We have all heard that music has positive effects on babies and children as they develop. But what exactly does this mean? And how can parents intentionally use music to aid their child’s brain development, even if they have no experience with playing music?
I will never forget the day I was sitting on the balcony quietly reading a book and out of nowhere my neighbor’s large dog began to bark. The little person inside my tummy jump! The sound had genuinely surprised her and she had a physical reaction to it. This was the first time I got interested in the sonic environment that I was providing for her. If the dog made her jump, what about that loud concert we had gone to last week? What about those hormones that affected me yesterday when I burst into tears and cried about not feeling ready to be a mom?! It immediately became clear to me that I was responsible for the environment that my child entered into.
It turns out that babies are not the blank slates that we once through them to be. Research shows that babies begin learning while still in the womb, using cues from the sounds they hear and the hormones they experience to prepare for the outside world.
Plasticity in the brain is at it’s height in early development. The reason babies and children learn new things so quickly is that their brains are more supple, becoming “hard-wired” as they get older. This means babies brains easily create new circuitry as they experience new things. When they receive a new stimulus (like hearing a sound for the first time) it creates a new neural circuit and is stored away in a memory. The more that circuit is stimulated, the stronger the connection becomes.
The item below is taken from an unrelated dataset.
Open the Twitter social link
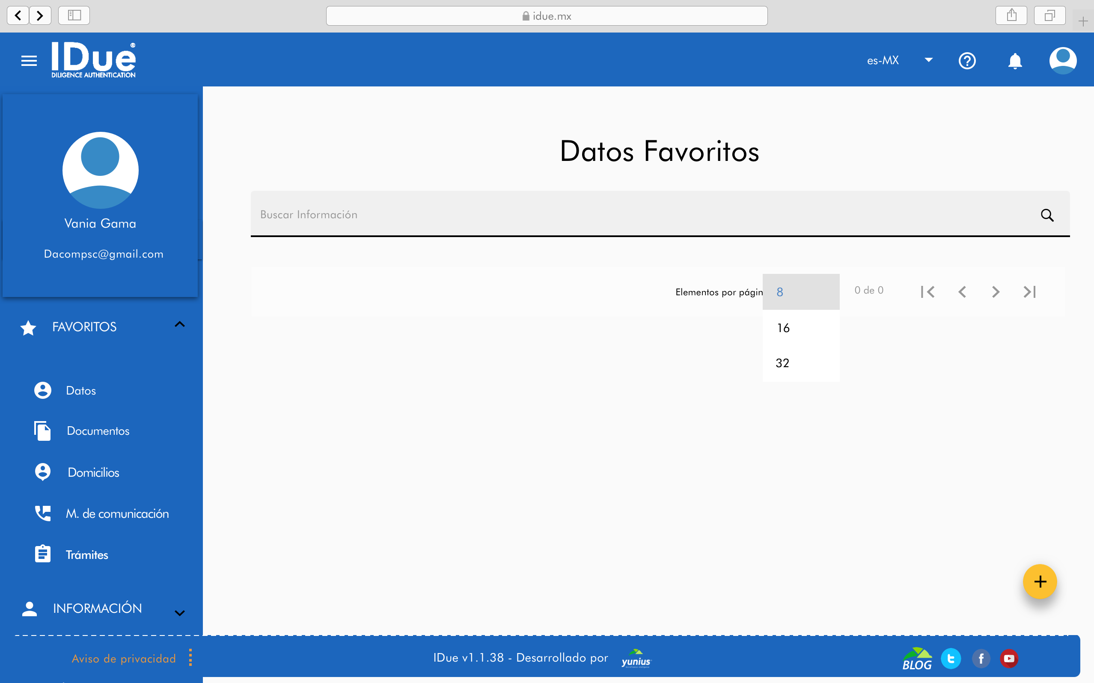1094x683 pixels. [x=951, y=659]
The perception of music is the basis for acquiring language. A new baby learns to understand her mother’s mood by listening to the the pitch and rhythm of her speech. So even though she does not understand the words that are being said, she can understand the meaning behind the words by listening to the music in mom’s voice. The music precedes the language.
So how can parents make a point to use music to influence the wellbeing of their child? Here are a few suggestions to get you started:
1. Play a white noise machine to help soothe baby to sleep.
This mimics the sound of mom’s heartbeat and blood flow that baby heard inside the womb. This takes them comfortably back to the space where they are from, and can ease them into sleep.
2. Place headphones on your tummy during pregnancy and play calm music like Mozart or John Coltrane.
Keep the music soothing because babies can also become easily agitated by loud, harsh sounds. Select songs that you personally like to fall asleep to so they can be used after birth as a cue for sleep, for both baby and mom. My favorite album to play for my babies for sleep was Gretchen Parlato, The Lost and Found. What does your little one respond to most? Try a few tracks and see what works.
3. During pregnancy, learn ways to regulate your heartbeat during times of stress.
Your heartbeat is the first rhythm that a baby experiences. When stress hormones fill our bodies, blood flow and heart rate increases, creating a frantic sonic environment for your unborn child. Like we said earlier, babies create circuitry in their brains when they experience things. The more they receive a certain stimulus, the more hardwired that circuitry becomes. Make a choice to create a calm environment inside your body by taking deep breaths. By slowing your rhythm down, both you and baby will experience an overall sense of steady calm, easing away feelings of stress and fear.
4. Sing for the fun of it!
Your baby loves your singing voice, even if you think you’re not “good” at singing. It’s really not about being “good”, it’s about your baby hearing inflections in tone, which will aid in language development. Infants who are regularly exposed to melodic music are more easily able to distinguish between high and low tones when it’s their turn to sing and speak. Their ears are conditioned to recognize these tonal differences. Also, it feels good for mom! Release your own inhibitions about having to be “good” and just sing for the sake of singing. Music was meant to be a form of expression, not an American Idol contest.
5. Read books to your child that encourage musical exploration and singing.
There are many books out there that do this. If you’re looking for a few options, start here: 5 Storybooks that Encourage Music and Singing in Children
The most important point is the recognize that no matter what, you already ARE music. And so is your child. You are a musical being searching for self-expression and connection in a disconnected world. Doctors look for a viable life at 5-6 weeks of gestation by checking for the fetus’ heartbeat. As soon as that rhythm is heard they know there is a living being inside, and that rhythm plays from the beginning to the end of our lives. Music is life is music.
Go Find YOUR Musical Life.
* Keep in mind that this article includes suggestions only and should not be taken as professional medical advice.